Barcelona's Champions League winning team from the 2008/09 season will forever go down as one of football's greatest ever sides.
Managed by Pep Guardiola and featuring Lionel Messi, Xavi and Carles Puyol, it was just about as complete a team could get.
Pace, power and creativity in abundance meant the Blaugrana dominated European football for years and introduced a new era of tika-taka football.
A lot has changed in those eight years, though, with Guardiola now at Manchester City trying to implement the same philosophies that made him so successful at the Camp Nou.
And it's working. City have looked unstoppable so far this season and are hot favourites to win the Premier League in Guardiola's second term in charge.
It's still a work in progress, but the Citizens are starting to resemble the Barcelona side that achieved the La Liga and Champions League double in 2009.
Guardiola has discovered a winning formula, which Thierry Henry analysed to absolute perfection on Sky Sports two years ago.
Back in 2015, Henry visually described to Jamie Carragher how Guardiola's system worked at Barcelona and it was fascinating to watch. Check it out below.
HENRY EXPLAINS GUARDIOLA'S TACTICS
Henry recalled how Guardiola introduced something called the 'Three Ps' at Barcelona, which were: play, position and possession.
He also revealed how the Spaniard once substituted him at half time for disobeying his orders and not staying out wide, despite scoring a goal because of it.

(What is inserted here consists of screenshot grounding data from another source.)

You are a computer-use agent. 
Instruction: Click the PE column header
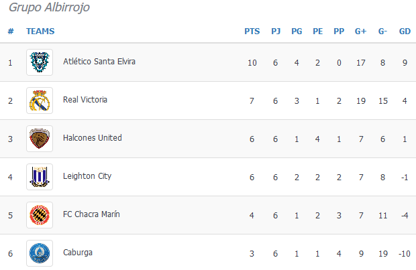pos(318,31)
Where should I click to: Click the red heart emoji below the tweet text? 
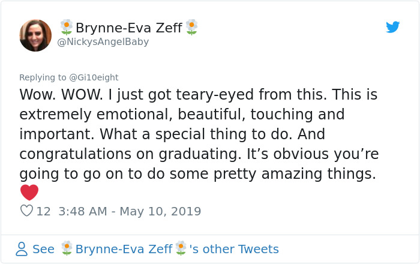[x=29, y=192]
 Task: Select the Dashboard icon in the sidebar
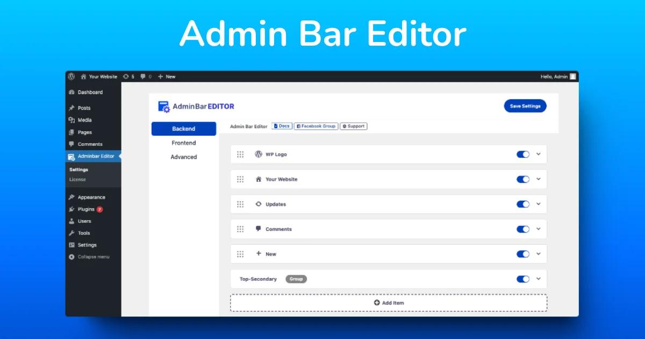[x=70, y=92]
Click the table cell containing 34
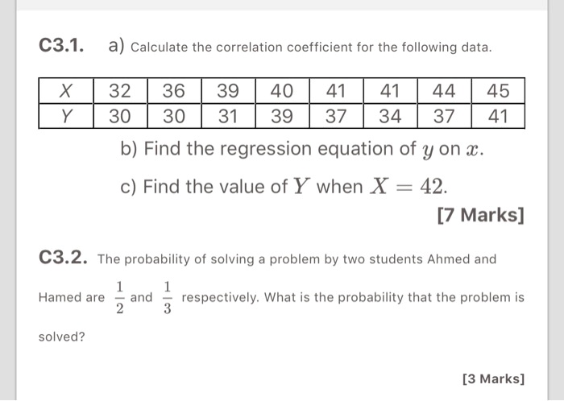 (391, 116)
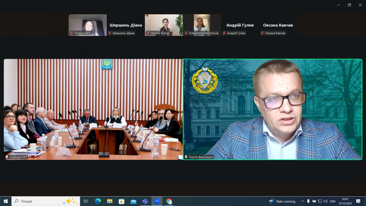This screenshot has width=366, height=206.
Task: Open Microsoft Teams in the taskbar
Action: 145,201
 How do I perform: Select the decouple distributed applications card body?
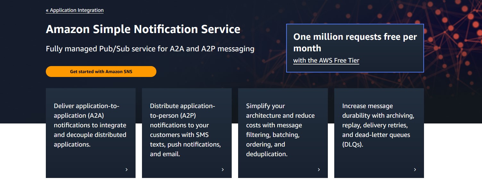(x=91, y=125)
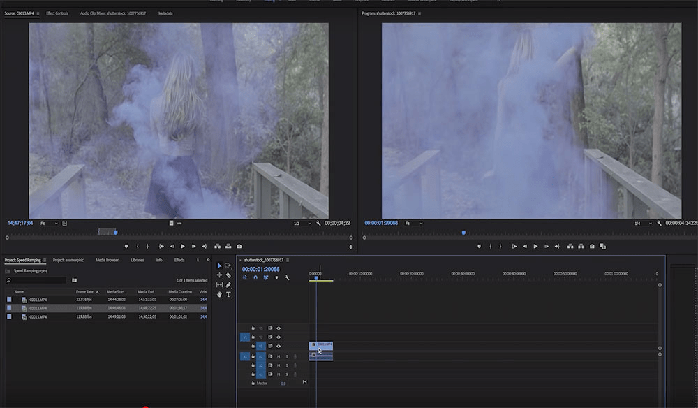
Task: Open the Project panel menu via hamburger icon
Action: coord(45,259)
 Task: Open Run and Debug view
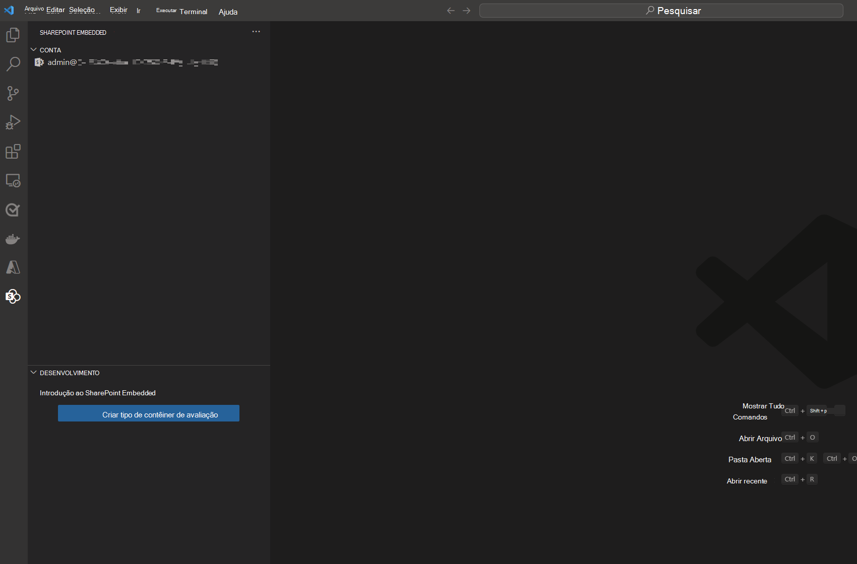[x=13, y=122]

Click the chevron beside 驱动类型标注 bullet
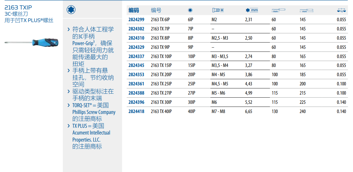click(68, 92)
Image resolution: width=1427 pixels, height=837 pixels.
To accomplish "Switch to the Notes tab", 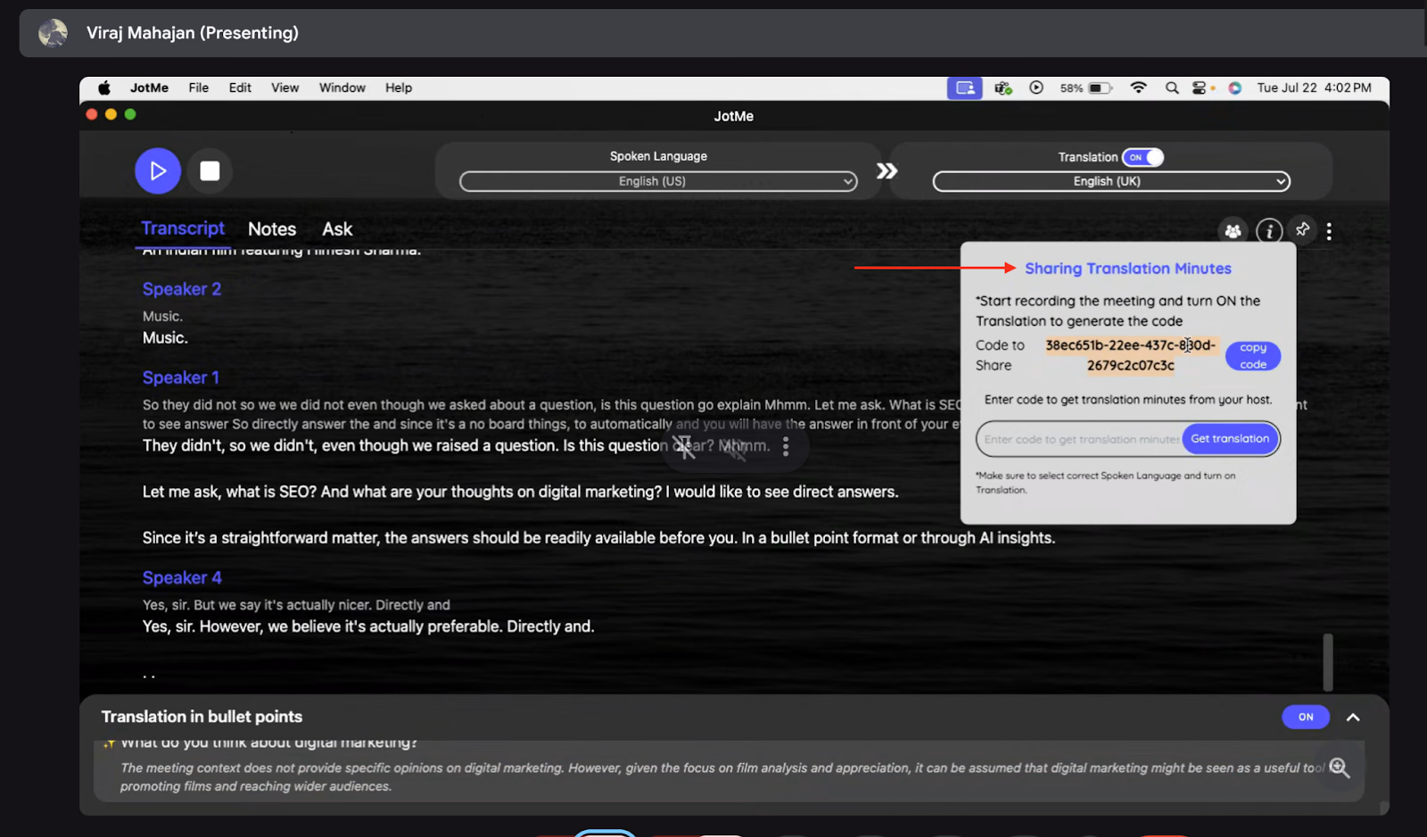I will [272, 229].
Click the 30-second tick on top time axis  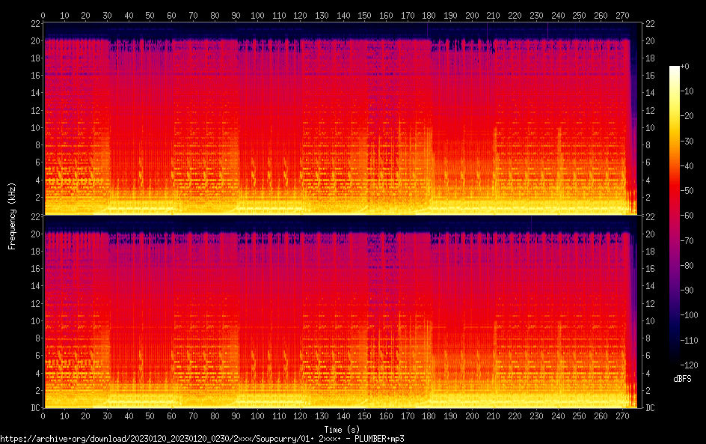pyautogui.click(x=108, y=15)
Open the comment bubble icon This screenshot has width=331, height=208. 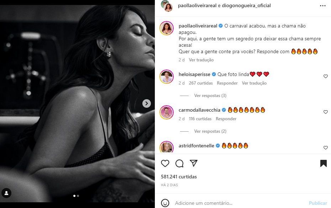click(x=179, y=163)
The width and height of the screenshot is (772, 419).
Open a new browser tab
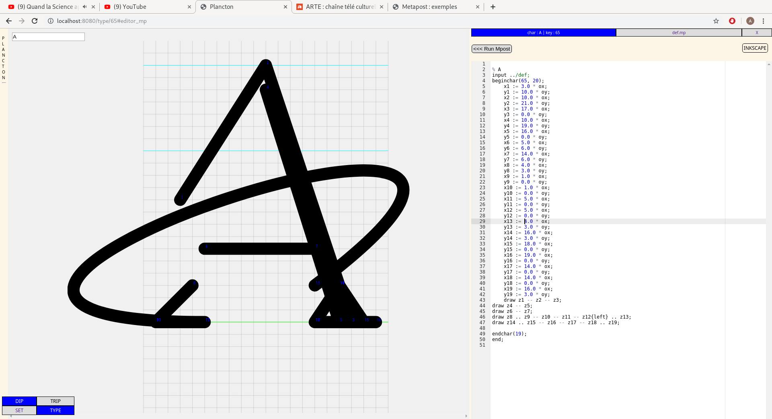point(493,7)
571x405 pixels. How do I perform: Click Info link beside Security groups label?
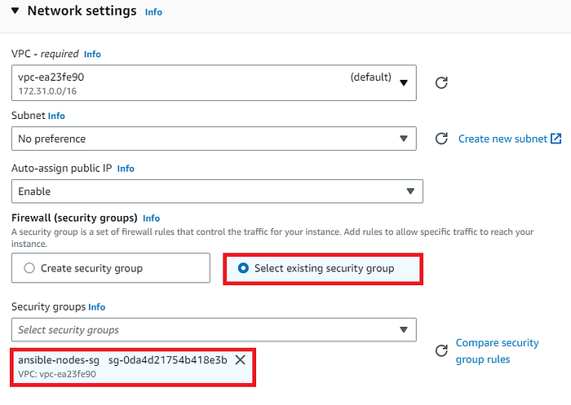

"How many times would we see a player come and ask for the ball [deep in central midfield]?" began Henry. "Not with Barcelona.
"Stay in your position, trust your team-mate on the ball, and wait for the ball. Look at where I am. That position allowed Iniesta to get the ball because I'm occupying the right-back.
"Freedom, [in the] last third, run, you're allowed to. You start in a high position, and wide, but after that, you can do whatever you want.
"Basically from training to the game, up until the last third, he (Guardiola) used to call it the 'Three Ps' - play, possession and position. And the most important one was position.
"You have to stay in your position, trust your team-mates and allow the ball to come to you. In training, to make you understand that, especially for Xavi and Iniesta, he would put cones [down].
"Up until the last third, guys who were playing on the right were not allowed to cross over to the left, and on the left you were not allowed to cross over to the right. But the last third was freedom for us.
"He used to say to us the fist time he took the team, 'my job is to take you up to the last third, your job is to finish it'."